Намного лучше не стало, но он кое-как разглядел небольшую, заставленную дешевой мебелью комнату и коренастого мужчину в плохо сидящем сером костюме.
Еще двое подтянутых молодых парней стояли по бокам от участкового, крепко держа его за локти.
– Ну что, Толик, будешь сразу колоться? – проговорил этот человек и на мгновение выключил лампу.
Однако не успел Николай перевести дух, как ослепительный свет снова ударил ему в лицо.
– Будешь колоться? – повторил незнакомец.
– А ты кто такой? – спросил Николай, зажмурив слезящиеся глаза.
Вдруг за его спиной хлопнула дверь, и появился еще один человек – постарше и повыше ростом. Он был одет в такой же серый костюм, но сидел он на нем значительно лучше.
– Молчит, Лев Николаич! – проговорил приземистый незнакомец. – Ну ничего, мы его разговорим! – И снова рявкнул, уставившись на Николая: – Колись, Копыткин, тебе же легче станет!
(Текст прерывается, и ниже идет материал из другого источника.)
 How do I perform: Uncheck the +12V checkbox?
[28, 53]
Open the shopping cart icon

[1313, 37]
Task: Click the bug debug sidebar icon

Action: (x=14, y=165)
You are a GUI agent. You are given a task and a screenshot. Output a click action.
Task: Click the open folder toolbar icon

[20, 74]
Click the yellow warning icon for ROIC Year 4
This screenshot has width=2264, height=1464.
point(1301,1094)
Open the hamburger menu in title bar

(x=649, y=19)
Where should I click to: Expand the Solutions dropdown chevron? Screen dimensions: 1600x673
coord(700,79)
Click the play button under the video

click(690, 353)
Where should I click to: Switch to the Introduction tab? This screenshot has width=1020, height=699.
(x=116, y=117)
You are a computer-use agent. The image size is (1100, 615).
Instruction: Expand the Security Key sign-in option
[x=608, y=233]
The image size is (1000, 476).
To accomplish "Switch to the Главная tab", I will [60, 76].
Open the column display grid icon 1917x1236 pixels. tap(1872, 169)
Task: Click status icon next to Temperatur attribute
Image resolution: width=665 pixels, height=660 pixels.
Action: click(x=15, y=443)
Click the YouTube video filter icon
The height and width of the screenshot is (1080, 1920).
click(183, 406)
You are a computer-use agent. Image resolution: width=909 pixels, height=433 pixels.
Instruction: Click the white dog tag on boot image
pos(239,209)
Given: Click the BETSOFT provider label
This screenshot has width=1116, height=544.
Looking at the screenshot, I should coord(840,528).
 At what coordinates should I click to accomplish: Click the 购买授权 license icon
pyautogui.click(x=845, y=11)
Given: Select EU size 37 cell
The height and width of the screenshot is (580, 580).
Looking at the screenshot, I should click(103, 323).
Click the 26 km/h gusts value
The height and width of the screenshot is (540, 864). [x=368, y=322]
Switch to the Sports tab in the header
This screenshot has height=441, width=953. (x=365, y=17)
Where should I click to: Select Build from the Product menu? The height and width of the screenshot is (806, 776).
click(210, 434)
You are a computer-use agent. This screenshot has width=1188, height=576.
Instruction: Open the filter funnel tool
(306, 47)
– Какой Копыткин? – Тот, кого назвали Львом Николаичем, недовольно поморщился. – Иван Сергеевич, это же не он! Нужно внимательнее изучать материалы дела!
– Не он? – удивленно переспросил коренастый. – И правда, не он… что же тогда он здесь делает?
– Вот это мы с вами и должны выяснить!
Лев Николаевич взмахнул рукой, и Николая толчком усадили на жесткий стул. Лев Николаевич уселся напротив него и с мягкой, дружелюбной интонацией проговорил:
– А теперь вы нам все расскажете, и вам сразу станет легче на душе. Вы просто не представляете, дорогой мой, как облегчает совесть чистосердечное признание!
– Какое признание? – раздраженно переспросил Николай. – Да вы, мужики, кто вообще такие?!
– Вопросы здесь задаем мы! – выкрикнул из-за спины начальника коренастый Иван Сергеевич.
– Ну что вы так горячитесь, коллега! – одернул его шеф, снисходительно улыбнувшись. – Гражданин нам сейчас все расскажет. Он уже к этому морально готов…
– Мужики, я вообще-то мент! – проговорил Николай, прокашлявшись.
– Ага, а я – папа римский! – отозвался Иван Сергеевич.
– Говорю вам – я капитан милиции!
– Мне это уже надоело! – Нервный Иван Сергеевич шагнул вперед.